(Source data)
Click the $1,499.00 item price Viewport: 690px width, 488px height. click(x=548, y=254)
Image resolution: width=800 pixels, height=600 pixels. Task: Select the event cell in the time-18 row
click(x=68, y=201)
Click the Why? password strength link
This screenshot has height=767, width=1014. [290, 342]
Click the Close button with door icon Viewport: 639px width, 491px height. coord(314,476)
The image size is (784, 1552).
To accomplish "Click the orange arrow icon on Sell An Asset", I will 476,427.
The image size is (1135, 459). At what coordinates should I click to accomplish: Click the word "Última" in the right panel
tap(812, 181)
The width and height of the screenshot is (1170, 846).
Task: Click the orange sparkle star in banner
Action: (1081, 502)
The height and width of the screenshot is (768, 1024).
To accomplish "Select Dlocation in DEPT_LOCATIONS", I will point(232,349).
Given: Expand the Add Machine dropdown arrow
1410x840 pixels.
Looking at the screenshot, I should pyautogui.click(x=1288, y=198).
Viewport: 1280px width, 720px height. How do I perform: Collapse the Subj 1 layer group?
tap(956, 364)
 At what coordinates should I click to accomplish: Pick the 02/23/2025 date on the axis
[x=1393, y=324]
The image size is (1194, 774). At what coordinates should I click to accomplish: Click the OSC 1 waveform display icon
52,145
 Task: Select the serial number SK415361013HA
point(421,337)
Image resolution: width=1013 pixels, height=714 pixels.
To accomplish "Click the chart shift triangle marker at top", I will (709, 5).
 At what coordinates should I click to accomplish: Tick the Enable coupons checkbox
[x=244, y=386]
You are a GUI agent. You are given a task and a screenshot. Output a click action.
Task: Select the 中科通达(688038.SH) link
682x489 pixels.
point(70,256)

> _YOUR TASK_
Print all the data exactly.

> _ANSWER TO THE PROBLEM_
Click the $1,499.00 item price Viewport: 690px width, 488px height. click(x=548, y=254)
Image resolution: width=800 pixels, height=600 pixels. Task: Select the event cell in the time-18 row
click(x=68, y=201)
Click the Why? password strength link
This screenshot has height=767, width=1014. [290, 342]
Click the Close button with door icon Viewport: 639px width, 491px height. coord(314,476)
The image size is (784, 1552).
To accomplish "Click the orange arrow icon on Sell An Asset", I will 476,427.
The image size is (1135, 459). At what coordinates should I click to accomplish: Click the word "Última" in the right panel
tap(812, 181)
The width and height of the screenshot is (1170, 846).
Task: Click the orange sparkle star in banner
Action: (1081, 502)
The height and width of the screenshot is (768, 1024).
To accomplish "Select Dlocation in DEPT_LOCATIONS", I will point(232,349).
Given: Expand the Add Machine dropdown arrow
1410x840 pixels.
Looking at the screenshot, I should pyautogui.click(x=1288, y=198).
Viewport: 1280px width, 720px height. How do I perform: Collapse the Subj 1 layer group?
tap(956, 364)
 At what coordinates should I click to accomplish: Pick the 02/23/2025 date on the axis
[x=1393, y=324]
The image size is (1194, 774). At what coordinates should I click to accomplish: Click the OSC 1 waveform display icon
52,145
 Task: Select the serial number SK415361013HA
point(421,337)
Image resolution: width=1013 pixels, height=714 pixels.
To accomplish "Click the chart shift triangle marker at top", I will (709, 5).
 At what coordinates should I click to accomplish: Tick the Enable coupons checkbox
[x=244, y=386]
You are a GUI agent. You are given a task and a screenshot. Output a click action.
Task: Select the 中科通达(688038.SH) link
682x489 pixels.
point(70,256)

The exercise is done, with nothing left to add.